AAMD, the trade association for museum directors, amended its longtime ban on monetizing collections in the spring. It opened a window for art to be sold to fill desperate financial holes caused by the COVID lockdowns. I knew it would be abused, and Baltimore abused it, with AAMD’s wink and a nod. It took a donor uprising in Baltimore to ignite opposition to the sale, but a petition condemning it signed by 15 past AAMD presidents impaled this particular Dracula with the silver spike. AAMD switched gears. The money is to be used to keep a beggared place going, not to create a new utopia.

Since the klieg lights were on AAMD, I wondered, where was it when museums were shuttered? Why wasn’t it pushing governors and mayors to let museums reopen, and why wasn’t it pushing museums to reopen once they got the government’s okay?

Asheville Art Museum (Courtesy Asheville Art Museum. Photo: David Huff)

This year, I balanced stories on museums in New York and New England with reviews of European exhibitions and stories about museums and artists between the East and West Coasts. I went to Houston, Dallas, and San Antonio in June and did a swing through North Carolina in October. I went to St. Louis in July. I’m going to Texas, Tulsa, and Crystal Bridges in Arkansas right after Christmas.

I visited a dozen museums and met many artists, curators, donors, and directors. Their attitude was positive and can-do. Their places are vibrant. They have timed tickets, too, and they’re often sold out. Our oligarch rulers peddle depression, suppression, lockdown, isolation, racism, and anger. What I saw and felt on my visits and also on a visit to the El Greco show at the Art Institute in Chicago was a seriousness about art, education, and public service that’s both old-fashioned and uplifting.
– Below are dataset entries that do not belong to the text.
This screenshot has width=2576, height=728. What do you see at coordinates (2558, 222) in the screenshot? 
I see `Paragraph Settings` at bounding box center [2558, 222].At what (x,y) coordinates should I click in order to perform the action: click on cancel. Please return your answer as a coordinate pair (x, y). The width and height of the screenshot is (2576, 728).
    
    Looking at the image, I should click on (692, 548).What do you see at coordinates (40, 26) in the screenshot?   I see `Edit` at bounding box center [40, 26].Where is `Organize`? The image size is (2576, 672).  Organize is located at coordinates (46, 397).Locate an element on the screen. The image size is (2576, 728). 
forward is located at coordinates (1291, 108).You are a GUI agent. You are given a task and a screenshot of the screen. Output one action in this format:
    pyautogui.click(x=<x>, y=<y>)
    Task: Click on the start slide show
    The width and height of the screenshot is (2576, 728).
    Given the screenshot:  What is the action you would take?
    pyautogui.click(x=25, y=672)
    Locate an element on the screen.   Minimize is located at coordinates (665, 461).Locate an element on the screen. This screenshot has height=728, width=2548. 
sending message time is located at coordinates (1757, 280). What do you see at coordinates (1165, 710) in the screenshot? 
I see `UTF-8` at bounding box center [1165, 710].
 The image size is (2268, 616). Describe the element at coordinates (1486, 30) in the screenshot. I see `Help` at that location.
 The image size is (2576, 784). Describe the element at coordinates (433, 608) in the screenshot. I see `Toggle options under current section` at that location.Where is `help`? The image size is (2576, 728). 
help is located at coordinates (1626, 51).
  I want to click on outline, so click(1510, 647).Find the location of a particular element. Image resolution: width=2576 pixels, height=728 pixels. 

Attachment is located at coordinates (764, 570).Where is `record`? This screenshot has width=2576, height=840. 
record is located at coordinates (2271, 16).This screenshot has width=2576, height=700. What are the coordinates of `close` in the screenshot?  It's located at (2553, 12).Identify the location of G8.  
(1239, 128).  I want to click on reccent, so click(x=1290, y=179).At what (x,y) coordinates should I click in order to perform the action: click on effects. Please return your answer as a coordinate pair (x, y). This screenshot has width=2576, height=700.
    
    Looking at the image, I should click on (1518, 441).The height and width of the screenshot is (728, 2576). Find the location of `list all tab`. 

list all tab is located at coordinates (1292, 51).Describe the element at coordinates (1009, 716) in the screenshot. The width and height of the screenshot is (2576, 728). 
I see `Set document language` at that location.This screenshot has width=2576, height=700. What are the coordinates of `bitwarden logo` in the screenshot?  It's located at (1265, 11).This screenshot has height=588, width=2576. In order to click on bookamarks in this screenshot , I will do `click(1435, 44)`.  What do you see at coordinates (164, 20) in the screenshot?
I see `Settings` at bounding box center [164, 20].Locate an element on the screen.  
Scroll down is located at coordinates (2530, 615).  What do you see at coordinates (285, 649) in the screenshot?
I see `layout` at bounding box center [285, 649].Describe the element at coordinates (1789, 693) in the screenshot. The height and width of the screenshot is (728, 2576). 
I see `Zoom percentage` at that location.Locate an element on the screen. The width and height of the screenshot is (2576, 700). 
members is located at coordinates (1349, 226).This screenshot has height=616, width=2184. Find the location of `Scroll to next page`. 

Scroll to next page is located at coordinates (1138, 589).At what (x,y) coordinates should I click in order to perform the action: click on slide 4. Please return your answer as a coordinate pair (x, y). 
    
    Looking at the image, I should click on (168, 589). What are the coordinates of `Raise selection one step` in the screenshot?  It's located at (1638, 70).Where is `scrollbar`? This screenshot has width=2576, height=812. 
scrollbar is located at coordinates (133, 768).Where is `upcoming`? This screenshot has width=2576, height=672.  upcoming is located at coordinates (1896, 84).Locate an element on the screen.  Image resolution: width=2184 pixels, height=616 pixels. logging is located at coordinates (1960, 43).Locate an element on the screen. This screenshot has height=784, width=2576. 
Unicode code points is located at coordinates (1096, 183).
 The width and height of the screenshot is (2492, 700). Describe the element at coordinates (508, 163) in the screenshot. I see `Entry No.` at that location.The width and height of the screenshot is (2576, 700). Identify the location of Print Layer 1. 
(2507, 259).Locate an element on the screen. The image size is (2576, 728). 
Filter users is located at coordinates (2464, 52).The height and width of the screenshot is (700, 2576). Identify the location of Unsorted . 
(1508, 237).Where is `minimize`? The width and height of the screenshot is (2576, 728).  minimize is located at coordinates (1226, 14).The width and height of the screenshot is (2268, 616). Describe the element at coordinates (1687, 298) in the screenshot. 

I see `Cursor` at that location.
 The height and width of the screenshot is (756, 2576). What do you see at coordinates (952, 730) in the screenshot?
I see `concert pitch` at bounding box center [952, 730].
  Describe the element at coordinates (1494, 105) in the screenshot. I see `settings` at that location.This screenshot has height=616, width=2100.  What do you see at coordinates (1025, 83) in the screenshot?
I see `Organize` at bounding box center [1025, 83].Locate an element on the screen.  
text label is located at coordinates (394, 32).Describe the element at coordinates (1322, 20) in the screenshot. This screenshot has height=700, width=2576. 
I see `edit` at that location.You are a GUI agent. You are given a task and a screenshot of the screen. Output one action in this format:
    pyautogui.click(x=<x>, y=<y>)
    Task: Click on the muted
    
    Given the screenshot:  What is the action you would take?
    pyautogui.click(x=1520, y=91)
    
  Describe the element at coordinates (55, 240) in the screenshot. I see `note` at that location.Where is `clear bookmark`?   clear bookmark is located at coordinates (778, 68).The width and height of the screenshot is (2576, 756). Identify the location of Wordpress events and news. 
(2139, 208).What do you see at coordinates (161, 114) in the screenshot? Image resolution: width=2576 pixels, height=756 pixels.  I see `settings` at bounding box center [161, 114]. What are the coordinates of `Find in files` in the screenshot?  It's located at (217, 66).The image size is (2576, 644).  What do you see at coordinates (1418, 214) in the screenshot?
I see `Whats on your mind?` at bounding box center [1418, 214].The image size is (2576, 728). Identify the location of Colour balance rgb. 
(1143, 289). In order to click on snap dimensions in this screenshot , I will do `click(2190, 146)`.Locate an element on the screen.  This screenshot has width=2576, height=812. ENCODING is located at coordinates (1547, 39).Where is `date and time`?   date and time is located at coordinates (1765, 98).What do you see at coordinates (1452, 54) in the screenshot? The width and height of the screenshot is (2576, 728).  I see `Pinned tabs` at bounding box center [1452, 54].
I wish I felt more of this mood in museums between Washington and Boston. There are many exceptions — MoMA, for instance — but my sense is that the legacy museums, the rich places in New York, New England, Los Angeles, and California are stuck in a bog. I was stunned last week to visit the Clark Art Institute, a rich place that can do anything it wants, and see so many galleries empty.

I’m curious and adventurous. I take reasonable, sensible precautions on the COVID front but think Dr. Fauci et ilk are quacks who know one word, and that’s “lockdown.” In 2021, I’ll certainly go to California, if its museums ever reopen. The Imperial War Museum in London will open its new World War II wing. The Munch Museum in Oslo has built a new building that premieres in 2021, as has the Egyptian Museum in Cairo to show the contents of King Tut’s tomb. There’s a Botticelli retrospective in Paris this coming September.

I’m planning a trip to Athens to visit its no-longer-new museums for Archaic, Classical, and Hellenistic art. I was there last in 1973, and I believe television had just arrived. The Greek gods were nothing like the God of Christianity, Judaism, or Islam. Uninterested in goodness and salvation, they entertained themselves thwarting, punishing, goading, and tricking a hapless humankind, rewarding us with a sparkling trinket now and then but otherwise having no interest in our doings. They might be making a comeback.

I want to enjoy the energy of more museums in the South and Midwest. I especially want to do a swing through Ohio, which has fantastic art, great small-city museums, and half a dozen presidential homes. These house museums are hagiographic, I know, but their history is better than the “1619 Project,” which is delusional and vindictive.